Purtroppo sono diventate tre quattro, cinque, sei, sette e si teme il bilancio non si fermerà, le vittime dell’esplosione all’acciaieria della Thyssen Group
Era solo un fuoco che brucia senza speranza, «erano torce umane che ci chiedevano aiuto», come racconta l’operaio Giovanni Pignalosa, erano corpi che si dibattevano negli 800 gradi delle fiamme, uomini che si rotolavano per terra, «che ci guardavano negli occhi e urlavano sto morendo, salvami, ti prego». La morte degli ultimi è sempre una condanna.
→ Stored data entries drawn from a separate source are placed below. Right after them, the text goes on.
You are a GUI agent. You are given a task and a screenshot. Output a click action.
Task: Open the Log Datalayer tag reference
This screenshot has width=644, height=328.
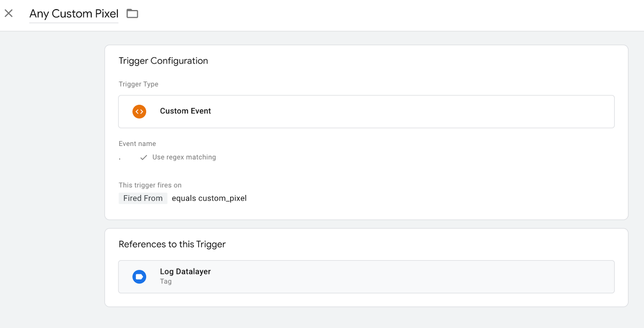coord(185,272)
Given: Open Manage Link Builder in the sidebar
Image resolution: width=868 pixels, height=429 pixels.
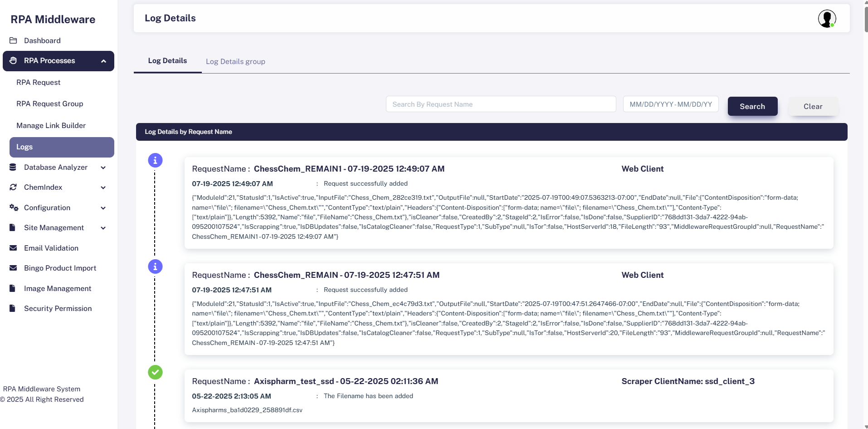Looking at the screenshot, I should (51, 125).
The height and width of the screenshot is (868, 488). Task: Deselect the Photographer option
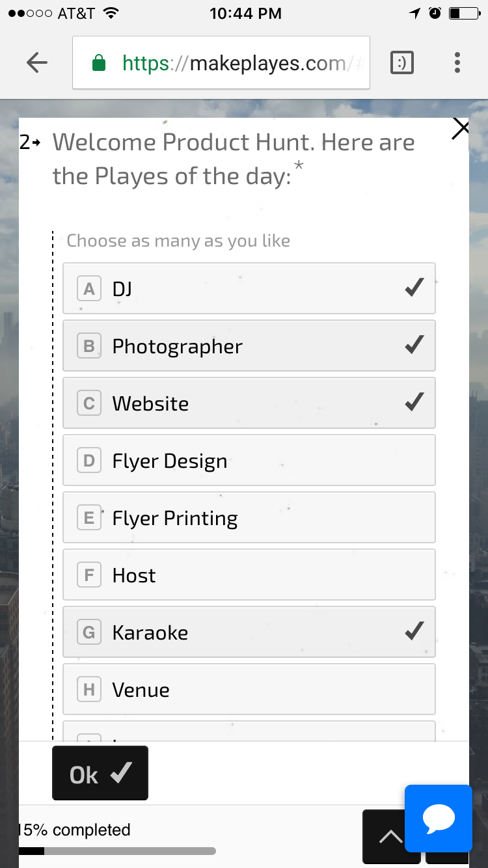[249, 346]
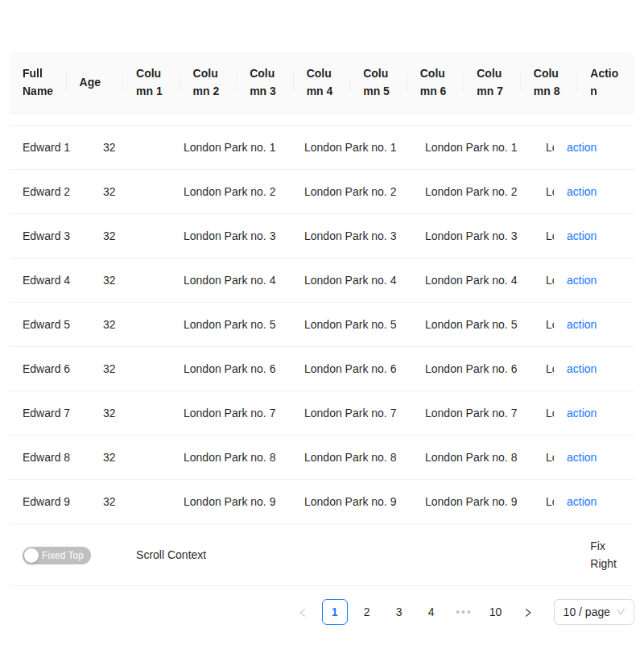Click action link for Edward 1
The width and height of the screenshot is (644, 657).
point(581,147)
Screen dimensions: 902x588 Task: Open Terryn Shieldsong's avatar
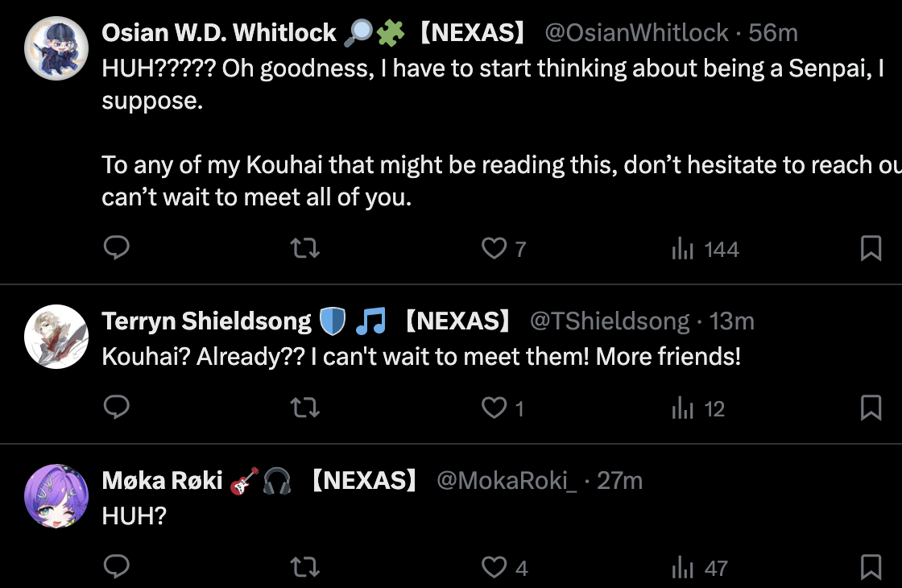tap(56, 336)
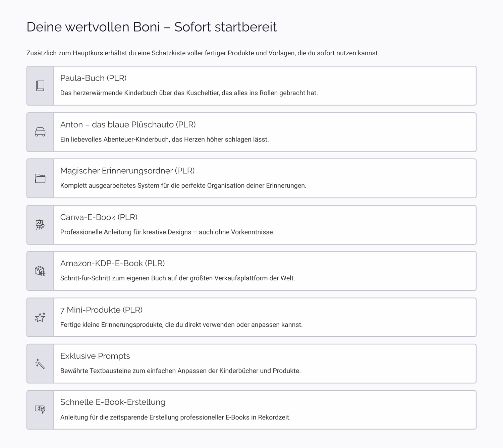Select Anton – das blaue Plüschauto title
The height and width of the screenshot is (448, 503).
tap(128, 125)

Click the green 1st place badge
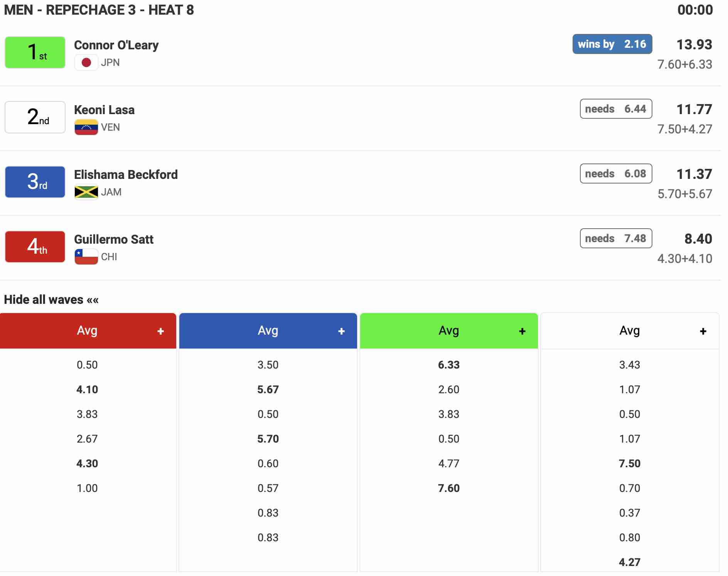click(x=35, y=52)
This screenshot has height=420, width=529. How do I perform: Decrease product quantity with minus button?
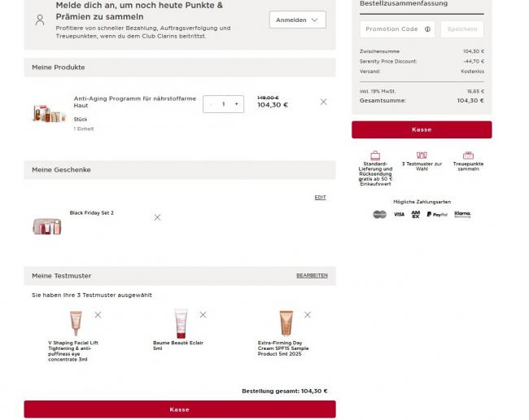tap(211, 104)
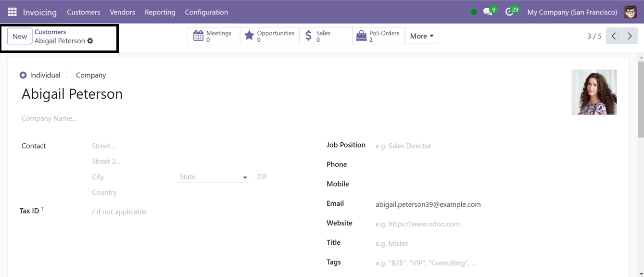Open the activities clock icon with badge 29

[x=512, y=12]
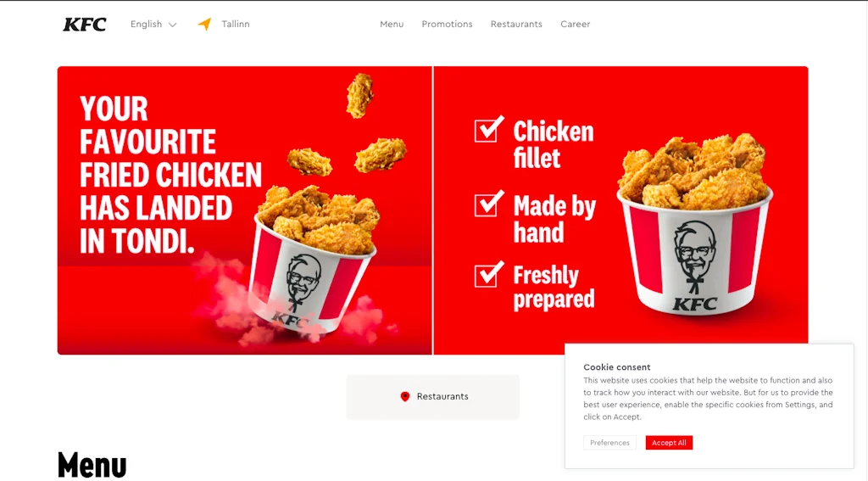Open the Menu navigation item
This screenshot has height=481, width=868.
click(x=392, y=25)
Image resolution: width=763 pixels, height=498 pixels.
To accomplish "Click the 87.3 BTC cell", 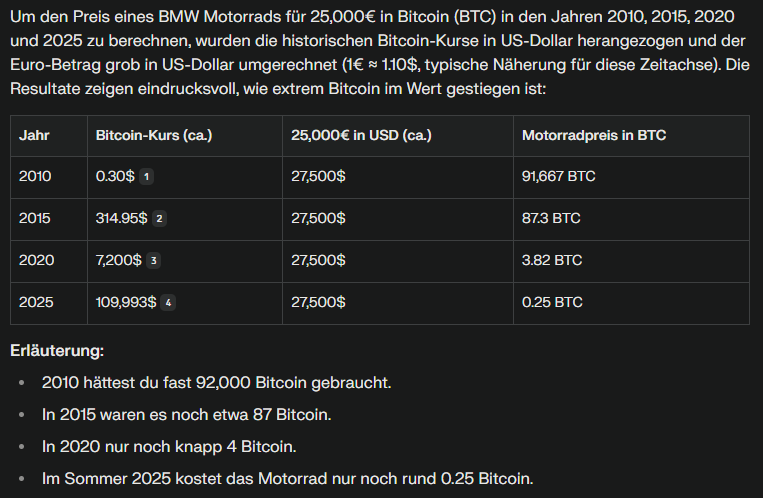I will [551, 218].
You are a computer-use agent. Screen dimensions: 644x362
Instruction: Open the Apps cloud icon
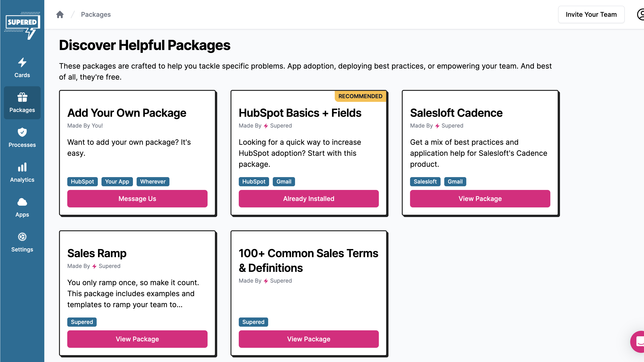click(22, 202)
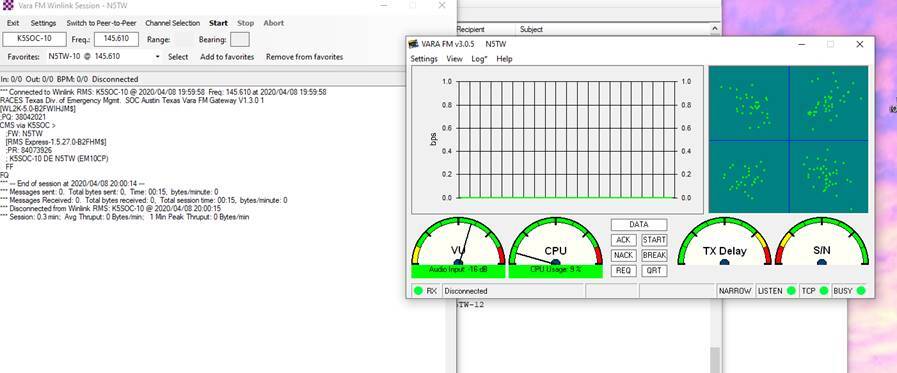The width and height of the screenshot is (897, 373).
Task: Click the TX Delay gauge
Action: [725, 241]
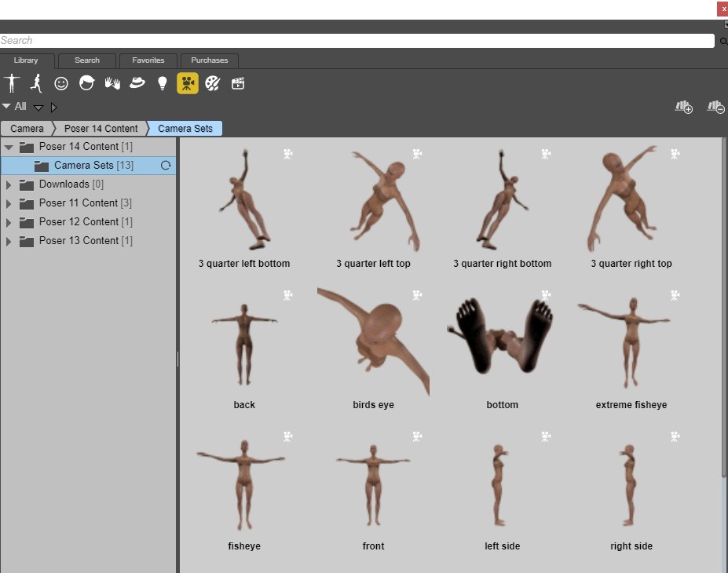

Fabio Simonetta è uno dei feriti e fa vedere le braccia fasciate e china lo sguardo al suolo, prima di alzarlo tirando su per il naso, come se volesse farsi forza e trattenere le lacrime: «C’erano cinque estintori, ma quattro non funzionavano. Noi gridavamo e quelli che erano lì per cercare di salvarci non potevano fare niente. Gli idranti erano bucati. Schizzavano fuori, buttavano acqua in faccia ai soccorritori, si rovesciavano nelle loro mani, mentre le fiamme ci divoravano e noi li pregavamo di non lasciarci soli».
Resta solo la rabbia e la disperazione.